Kernel Performance
This module covers kernel optimization techniques including thread configuration, occupancy analysis, and profiling.
Understanding GPU Execution
Execution Hierarchy
Grid
├── Block 0
│ ├── Warp 0 (threads 0-31)
│ ├── Warp 1 (threads 32-63)
│ └── ...
├── Block 1
│ └── ...
└── ...
Key concepts:
- Warp: 32 threads executing in lockstep (NVIDIA) / 64 threads (AMD)
- Block: Group of warps sharing resources
- Grid: All blocks in a kernel launch
Resource Limits
| Resource | Typical Limit | Impact |
|---|---|---|
| Threads per block | 1024 | Max parallelism per SM |
| Registers per thread | 255 | Spilling reduces performance |
| Shared memory | 48-164 KB | Limits block size |
| Blocks per SM | 16-32 | Concurrent execution |
Thread Configuration
Calculating Optimal Configuration
public static KernelConfig CalculateConfig(int dataSize, IComputeBackend backend)
{
// Get device limits
int maxThreads = backend.MaxThreadsPerBlock; // e.g., 1024
int warpSize = backend.WarpSize; // e.g., 32
// Choose block size (multiple of warp size)

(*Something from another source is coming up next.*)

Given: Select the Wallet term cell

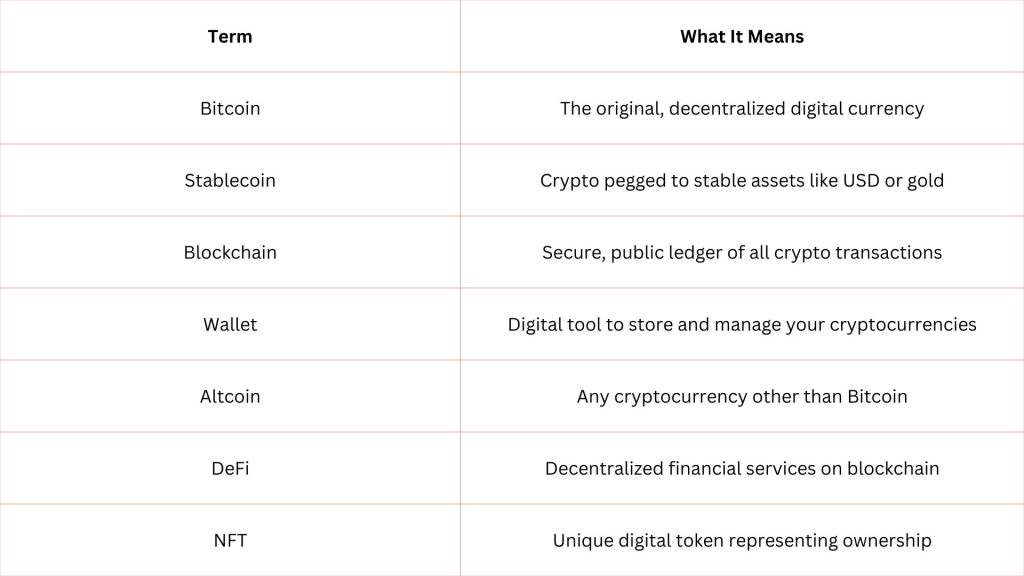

int blockSize = Math.Min(256, maxThreads); // 256 is often optimal
// Calculate grid size to cover all data
int gridSize = (dataSize + blockSize - 1) / blockSize;
return new KernelConfig
{
BlockSize = blockSize,
GridSize = gridSize
};
}
Multi-dimensional Configuration
// 2D kernel for image processing
public static KernelConfig2D CalculateConfig2D(int width, int height)
{
// 16x16 = 256 threads per block (good default for 2D)
var blockDim = new Dim3(16, 16, 1);
var gridDim = new Dim3(
(width + blockDim.X - 1) / blockDim.X,
(height + blockDim.Y - 1) / blockDim.Y,
1);
return new KernelConfig2D
{
BlockDim = blockDim,
GridDim = gridDim
};
}
[Kernel]
public static void ProcessImage(
ReadOnlySpan2D<byte> input,
Span2D<byte> output,
int width, int height)
{
int x = Kernel.BlockId.X * Kernel.BlockDim.X + Kernel.ThreadId.X;
int y = Kernel.BlockId.Y * Kernel.BlockDim.Y + Kernel.ThreadId.Y;
if (x < width && y < height)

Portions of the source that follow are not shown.